● **AIM OF THE EXERCISE**
Reproduce the listing word for word. Skip any image.

● **EXERCISE MATERIALS**
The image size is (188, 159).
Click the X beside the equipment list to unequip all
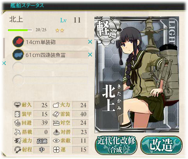point(4,63)
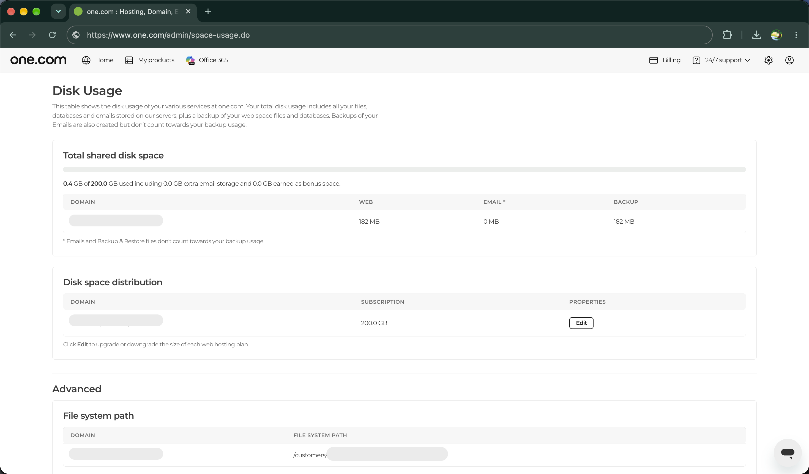The image size is (809, 474).
Task: Open Chrome three-dot menu
Action: pos(796,35)
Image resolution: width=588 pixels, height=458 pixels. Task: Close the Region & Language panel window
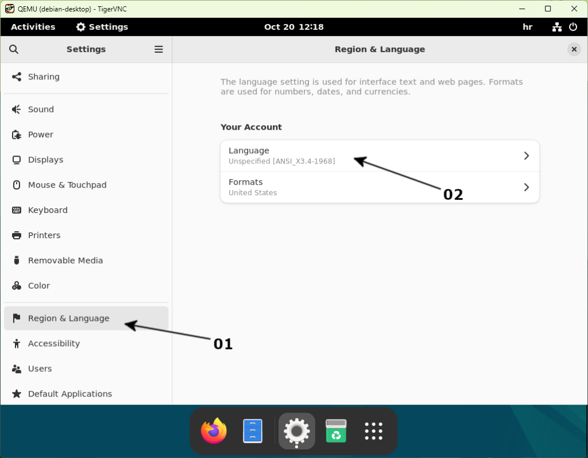574,49
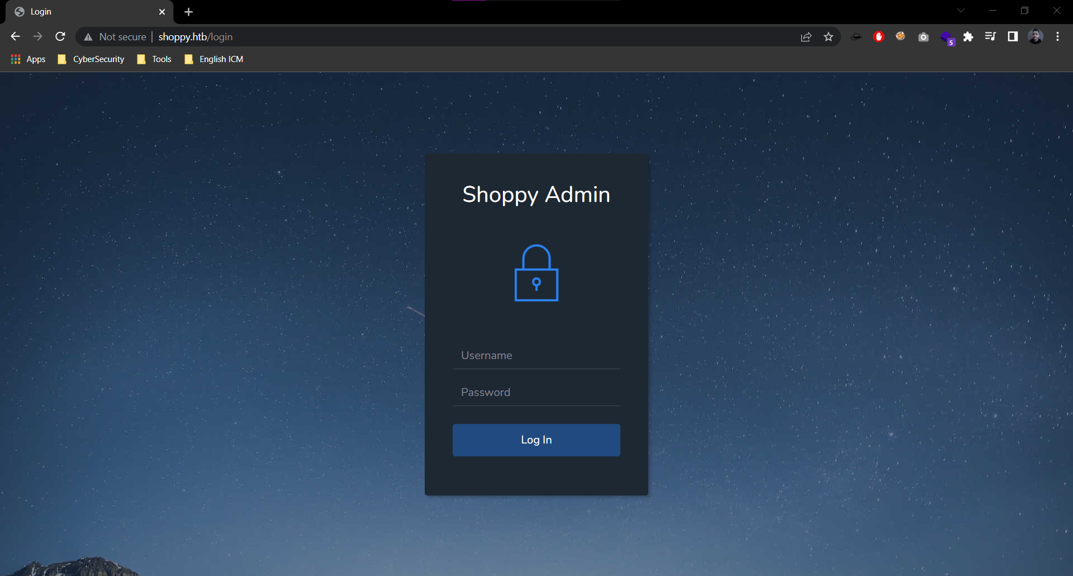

● **THE COMPLETED TASK**
The image size is (188, 159).
Click the X beside the equipment list to unequip all
point(4,63)
The image size is (809, 474).
Task: Open Chrome three-dot menu
Action: pos(796,35)
Image resolution: width=588 pixels, height=458 pixels. Task: Close the Region & Language panel window
574,49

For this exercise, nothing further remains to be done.